Updated on June 04, 2022

Comments

  • Eugene
    Eugene almost 2 years

    What's the proper way to do a synchronous QNetworkAccessManager::get ?

    The qt wiki offers an approach, but states "it is not recommended to use this in real applications." The mailinglist offers a similar solution to the wiki.

  • Raiden Core
    Raiden Core almost 8 years
    I did this easily in python, in GUI, and in production system, why things (synchronous use of QNAM) are not formal and easy in Qt ?
  • nurgasemetey
    nurgasemetey over 7 years
    @RaidenCore , also asking same question. Is it related with C++?
  • fyngyrz
    fyngyrz almost 6 years
    @RaidenCore , It's not related to c++. This is a (major) shortcoming of Qt itself. There's no good reason one could not have a proper inline synchronous download with a preset potential timeout, etc.
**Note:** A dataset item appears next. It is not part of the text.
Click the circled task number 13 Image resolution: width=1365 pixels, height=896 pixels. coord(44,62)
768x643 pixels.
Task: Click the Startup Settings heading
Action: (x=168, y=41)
This is one of those things where in trying to provide a general solution to everything, the simple and obvious use case becomes a nightmare.
  • fyngyrz
    fyngyrz almost 6 years
    @RadenCore , continuing, what you can do is call an external program to do the download for Qt, for instance, a simple Python script, the wget command, etc. There is literally no need for this simple task to be this hard.
  • 1337user
    1337user almost 6 years
    There is a good reason why they make synchronous I/O "hard" and that is simply because it gets abused all them time in settings where you shouldn't do blocking operations. Just look at JS, there they've even gone as far as removing the sync API because it gets too much abuse. Qt makes it fairly easy to work with an event loop and async messaging, but still there should be a bit more helper functions and/or a good example on how to do this in scenarios where you just need a simple sync I/O (which is quite seldom in large applications with user interaction).